CAO is right angled at A.
OC=2 and OA= \sqrt{2}  => AC= \sqrt{2} .
AC=OA => AOC=45 degree.
Since, OA= \sqrt{2} , the only possible co-ordinate is (1,1).

DrVanNostrand · Answer

"Since, OA= \sqrt{2} , the only possible co-ordinate is (1,1). "

I think this approach is wrong as many answers will produce the same result of 2^1/2.

Lipun · Answer

Hi  prashantsharan ,

Your understanding is correct. There can be many solutions in general when we find the sides of a right triangle with hypotenuse  \sqrt{2} .

However , if your read the statement AC=OA => AOC=45 degree then you will come to understand that both AOC = BAO = 45.
Let the intersection point of AB and OC be D. ADO=90 and AOC = BAO = 45. ----(1)
From eqn(1), AD=OD. Since, both the sides are equal and in 1st quadrant, thus there can be only one such solution which satisfies OA=  \sqrt{2} .

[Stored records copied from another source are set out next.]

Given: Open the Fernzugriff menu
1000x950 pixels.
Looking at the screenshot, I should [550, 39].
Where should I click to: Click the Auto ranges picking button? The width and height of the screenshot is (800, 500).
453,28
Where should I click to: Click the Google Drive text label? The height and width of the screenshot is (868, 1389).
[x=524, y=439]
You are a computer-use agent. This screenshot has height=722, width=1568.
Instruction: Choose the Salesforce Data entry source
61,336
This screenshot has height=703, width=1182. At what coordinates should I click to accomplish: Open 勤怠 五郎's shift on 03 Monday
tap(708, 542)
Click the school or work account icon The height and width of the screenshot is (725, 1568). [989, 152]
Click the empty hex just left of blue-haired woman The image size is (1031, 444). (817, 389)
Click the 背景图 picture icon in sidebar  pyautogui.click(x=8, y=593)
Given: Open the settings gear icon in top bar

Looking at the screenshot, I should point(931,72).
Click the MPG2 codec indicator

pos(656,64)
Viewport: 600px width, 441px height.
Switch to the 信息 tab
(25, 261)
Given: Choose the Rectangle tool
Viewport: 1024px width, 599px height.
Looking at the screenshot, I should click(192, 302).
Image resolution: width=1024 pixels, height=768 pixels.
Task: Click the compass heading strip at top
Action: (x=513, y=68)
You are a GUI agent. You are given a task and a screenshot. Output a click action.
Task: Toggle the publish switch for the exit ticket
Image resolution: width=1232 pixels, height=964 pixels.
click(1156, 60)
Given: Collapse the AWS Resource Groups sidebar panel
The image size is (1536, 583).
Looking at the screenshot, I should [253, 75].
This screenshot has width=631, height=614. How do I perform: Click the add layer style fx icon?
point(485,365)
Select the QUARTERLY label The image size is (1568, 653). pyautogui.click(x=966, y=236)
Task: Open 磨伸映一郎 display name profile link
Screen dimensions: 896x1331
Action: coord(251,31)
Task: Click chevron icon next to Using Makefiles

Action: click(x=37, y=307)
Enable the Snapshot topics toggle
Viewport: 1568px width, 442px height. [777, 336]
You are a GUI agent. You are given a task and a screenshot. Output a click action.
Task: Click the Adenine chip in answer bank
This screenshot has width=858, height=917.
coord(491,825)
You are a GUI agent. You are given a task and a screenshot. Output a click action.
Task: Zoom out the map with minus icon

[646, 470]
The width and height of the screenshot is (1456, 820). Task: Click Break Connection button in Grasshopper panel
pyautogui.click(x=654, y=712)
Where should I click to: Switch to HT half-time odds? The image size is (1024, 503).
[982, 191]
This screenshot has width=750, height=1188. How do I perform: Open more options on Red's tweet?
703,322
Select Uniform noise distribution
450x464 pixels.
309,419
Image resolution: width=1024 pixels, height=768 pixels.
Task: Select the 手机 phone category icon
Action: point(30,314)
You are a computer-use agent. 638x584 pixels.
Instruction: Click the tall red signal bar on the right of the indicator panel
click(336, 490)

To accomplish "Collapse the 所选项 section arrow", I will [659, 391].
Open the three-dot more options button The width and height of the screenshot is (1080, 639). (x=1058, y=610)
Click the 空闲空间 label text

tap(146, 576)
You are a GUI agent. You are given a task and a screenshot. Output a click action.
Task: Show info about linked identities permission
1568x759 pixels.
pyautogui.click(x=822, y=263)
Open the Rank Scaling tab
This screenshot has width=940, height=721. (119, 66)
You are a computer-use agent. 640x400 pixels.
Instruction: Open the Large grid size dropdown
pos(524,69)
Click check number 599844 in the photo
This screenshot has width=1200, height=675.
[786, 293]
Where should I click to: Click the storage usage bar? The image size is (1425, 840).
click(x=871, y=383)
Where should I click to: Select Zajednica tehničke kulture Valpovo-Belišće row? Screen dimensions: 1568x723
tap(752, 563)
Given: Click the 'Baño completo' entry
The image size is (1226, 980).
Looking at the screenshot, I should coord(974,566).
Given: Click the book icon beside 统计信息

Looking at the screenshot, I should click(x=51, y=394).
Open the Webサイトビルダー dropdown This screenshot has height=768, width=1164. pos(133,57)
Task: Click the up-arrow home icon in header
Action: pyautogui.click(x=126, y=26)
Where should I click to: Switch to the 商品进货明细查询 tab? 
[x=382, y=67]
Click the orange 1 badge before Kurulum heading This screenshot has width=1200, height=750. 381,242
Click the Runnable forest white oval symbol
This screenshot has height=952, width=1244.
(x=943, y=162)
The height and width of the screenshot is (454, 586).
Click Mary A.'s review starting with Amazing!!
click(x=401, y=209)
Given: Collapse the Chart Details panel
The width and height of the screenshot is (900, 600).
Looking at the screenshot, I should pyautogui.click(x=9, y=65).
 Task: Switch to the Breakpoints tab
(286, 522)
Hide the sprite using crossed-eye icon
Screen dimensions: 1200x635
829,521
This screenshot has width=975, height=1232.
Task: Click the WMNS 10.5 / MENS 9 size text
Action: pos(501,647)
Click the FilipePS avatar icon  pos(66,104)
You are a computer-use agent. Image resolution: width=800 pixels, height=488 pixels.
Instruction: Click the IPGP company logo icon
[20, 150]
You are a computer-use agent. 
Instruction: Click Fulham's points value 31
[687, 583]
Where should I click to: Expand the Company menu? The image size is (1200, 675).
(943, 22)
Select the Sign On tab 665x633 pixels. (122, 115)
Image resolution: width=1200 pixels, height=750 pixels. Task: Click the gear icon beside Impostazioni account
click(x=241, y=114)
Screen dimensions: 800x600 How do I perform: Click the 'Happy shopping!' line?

Note: It is important to know where you can use the equal value approach.

Let me know if it helps.

Regards
Lipun

Ishatyagi100 · Answer

Can someone explain why we can't use the formula of distance between two points to solve this? If we take option B and calculate distance from O to A that gives sqrt2, which is equal to the radius given.

Jswat · Answer

Bunuel , can you provide a solution to this question?

Flower_Child · Answer

The fact that the distance is coming as the radius only proves that the point lies on the circle . But that doesn't prove that that point is A.
There will be many similar points points such as ( \frac{\sqrt{3}}{2}  ,  \frac{\sqrt{5}}{2}  ), ( \frac{\sqrt{4}}{2}  ,  \frac{\sqrt{4}}{2}  ) , ( \frac{\sqrt{6}}{2}  ,  \frac{\sqrt{2}}{2}  )
But only 1 point will be A which needs to be solved and not guessed in this question.

MclLaurent · Answer

Still waiting the explanation for this question.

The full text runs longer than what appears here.